A família Bolsonaro parece ansiosa para que a onda de revoltas latino-americanas chegue ao Brasil. Apesar dos riscos para o governo, seria uma oportunidade para suprimir as liberdades democráticas, justificar a repressão e, até mesmo, para intervir nas instituições republicanas. Como declarou o 03, “um novo AI-5 pode ser a resposta” e “um cabo e um soldado podem fechar o STF”.
Antes de eleito, o presidente disse que a ditadura “devia ter matado muito mais, uns 20 mil”. Essa semana, enviou um Projeto de Lei ao Congresso que isenta militares e agentes policiais de punição quando atiram e matam sob a alegação de legítima defesa. “A medida é basicamente uma autorização indiscriminada para atirar sem calcular as consequências”, concluiu o jornalista Bruno Boroghosin (Folha 24/11/2019).
Muito tem se falado sobre o atual ciclo de revoltas populares (Equador, Chile, Colômbia), reviravoltas eleitorais (México, Argentina, Uruguai) e golpe (Bolívia) que atinge o continente. Precedidas, no Brasil, pelas Jornadas de Junho (2013) e manifestações pelo impeachment (2015-6), elas podem voltar a qualquer momento, com consequências imprevisíveis, para o governo e para a oposição.
Observando um índice que combina os preços de commodities e taxas de juros internacionais de 1960 a 2018, eles defendem a tese de que há forte correlação entre as reviravoltas políticas e a baixa nos preços de commodities e escassez da entrada de capitais externo, como ocorreu nos anos 1960 e 1970, com os golpes militares, nos anos 1980, com a redemocratização, e no período que se iniciou em 2012, após o boom da década passada.
A interessante análise ajuda a entender o pano de fundo, mas é insuficiente. É necessário observar outros aspectos, entre os quais a relação entre esse modelo econômico colonial, baseado na exportação de commodities, e as cidades, onde está concentrada 78% da população do continente (86% no Brasil), tomadas pelo desemprego, forte desigualdade sócio-territorial e insatisfações, que são os gatilhos das revoltas.
O esforço de modernização e industrialização realizado pelo projeto nacional-desenvolvimentista na América Latina (1930-1980) buscou superar o modelo colonial (agro-mineral exportador) gerando uma forte urbanização. A região teve o maior crescimento urbano do mundo na 2ª metade do século XX, provocando inevitáveis carências de infraestrutura, moradia, mobilidade e serviços.
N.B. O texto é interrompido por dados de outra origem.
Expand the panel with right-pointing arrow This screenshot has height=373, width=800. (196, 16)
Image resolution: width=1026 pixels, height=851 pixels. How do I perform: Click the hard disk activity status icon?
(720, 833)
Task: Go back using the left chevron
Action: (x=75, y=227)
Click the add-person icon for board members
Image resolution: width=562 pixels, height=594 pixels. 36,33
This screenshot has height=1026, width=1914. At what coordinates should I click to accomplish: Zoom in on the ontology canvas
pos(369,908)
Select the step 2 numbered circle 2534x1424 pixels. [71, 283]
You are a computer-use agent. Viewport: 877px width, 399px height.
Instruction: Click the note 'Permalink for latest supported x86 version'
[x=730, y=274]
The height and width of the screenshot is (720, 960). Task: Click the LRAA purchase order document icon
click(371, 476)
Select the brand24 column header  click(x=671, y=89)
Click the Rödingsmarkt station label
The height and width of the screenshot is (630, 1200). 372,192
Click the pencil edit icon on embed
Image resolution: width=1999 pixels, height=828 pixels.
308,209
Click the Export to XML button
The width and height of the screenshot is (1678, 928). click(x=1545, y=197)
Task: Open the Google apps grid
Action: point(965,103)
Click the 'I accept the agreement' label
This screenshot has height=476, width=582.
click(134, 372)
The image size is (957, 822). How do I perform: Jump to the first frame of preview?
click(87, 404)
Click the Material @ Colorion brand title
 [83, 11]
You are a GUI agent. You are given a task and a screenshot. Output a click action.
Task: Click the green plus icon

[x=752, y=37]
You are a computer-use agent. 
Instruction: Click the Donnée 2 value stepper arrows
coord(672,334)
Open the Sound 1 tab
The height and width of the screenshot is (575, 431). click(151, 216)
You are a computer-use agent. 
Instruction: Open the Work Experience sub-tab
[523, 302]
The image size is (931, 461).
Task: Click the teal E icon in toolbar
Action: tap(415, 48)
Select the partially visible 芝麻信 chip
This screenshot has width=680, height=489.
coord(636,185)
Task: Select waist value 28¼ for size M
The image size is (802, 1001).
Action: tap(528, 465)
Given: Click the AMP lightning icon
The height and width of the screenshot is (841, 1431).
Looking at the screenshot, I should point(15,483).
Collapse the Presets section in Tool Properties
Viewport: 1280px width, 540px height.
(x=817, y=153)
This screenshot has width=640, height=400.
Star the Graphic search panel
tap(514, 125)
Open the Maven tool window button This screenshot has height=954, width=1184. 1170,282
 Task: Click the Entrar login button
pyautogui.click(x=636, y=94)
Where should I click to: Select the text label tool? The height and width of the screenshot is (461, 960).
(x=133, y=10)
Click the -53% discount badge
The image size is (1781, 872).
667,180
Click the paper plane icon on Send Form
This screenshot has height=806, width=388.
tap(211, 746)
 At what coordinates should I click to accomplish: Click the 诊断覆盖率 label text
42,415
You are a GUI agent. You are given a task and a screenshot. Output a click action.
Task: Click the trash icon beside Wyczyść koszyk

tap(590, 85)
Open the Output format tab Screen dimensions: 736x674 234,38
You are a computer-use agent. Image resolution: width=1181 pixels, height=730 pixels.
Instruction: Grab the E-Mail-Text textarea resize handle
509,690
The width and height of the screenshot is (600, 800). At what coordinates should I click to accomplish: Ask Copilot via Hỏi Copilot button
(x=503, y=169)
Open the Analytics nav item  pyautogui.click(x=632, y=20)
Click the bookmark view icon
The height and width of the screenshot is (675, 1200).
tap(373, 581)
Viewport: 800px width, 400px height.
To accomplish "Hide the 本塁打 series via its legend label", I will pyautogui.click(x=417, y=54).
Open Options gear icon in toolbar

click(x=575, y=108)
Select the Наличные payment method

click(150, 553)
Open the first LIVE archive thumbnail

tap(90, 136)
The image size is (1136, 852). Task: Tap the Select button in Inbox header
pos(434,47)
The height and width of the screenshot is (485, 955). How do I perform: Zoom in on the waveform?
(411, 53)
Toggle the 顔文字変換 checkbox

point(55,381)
Após 1980, a restruturação produtiva, as novas tecnologias e lógica do capital financeiro, provocaram uma desindustrialização e precarização das condições de trabalho urbano, sem que os problemas gerado pela urbanização pudessem ser enfrentados. As economias se tornaram ainda mais dependentes da exportação das commodities, setor que emprega pouco e gera um baixo efeito multiplicador nas cidades.
O problema urbano se agrava quando ocorre uma baixa nos preços de commodities, reduzindo a capacidade dos governos investirem em obras e em políticas sociais e urbanas. Ainda mais quando políticas neoliberais, baseados em fortes ajustes fiscais e na privatização e monetarização dos serviços públicos, são adotadas pelos governos.
A combinação entre desemprego, trabalho precário e ausência de políticas urbanas e sociais, gera uma crise estrutural, que apenas poderá ser superada com um novo modelo econômico, baseado em outros princípios. O neodesenvolvimentismo, tentado por Dilma, que fracassou por inúmeras razões, foi uma tentativa frustrada.
O desenvolvimento sustentável, baseado na economia verde, com forte componente social e mudanças no modo de vida, seria um caminho a ser experimentado, mas estamos longe disso. Ao contrário, o governo Bolsonaro quer reforçar um modelo arcaico, para beneficiar setores atrasados. Depois de defender a mineração sem limites e a isenção de multa para serrarias que usam madeira ilegal, está propondo autorizar a exportação de troncos de arvores in natura, recuperando a mais rudimentar expressão do modelo colonial: a exportação do pau do Brasil.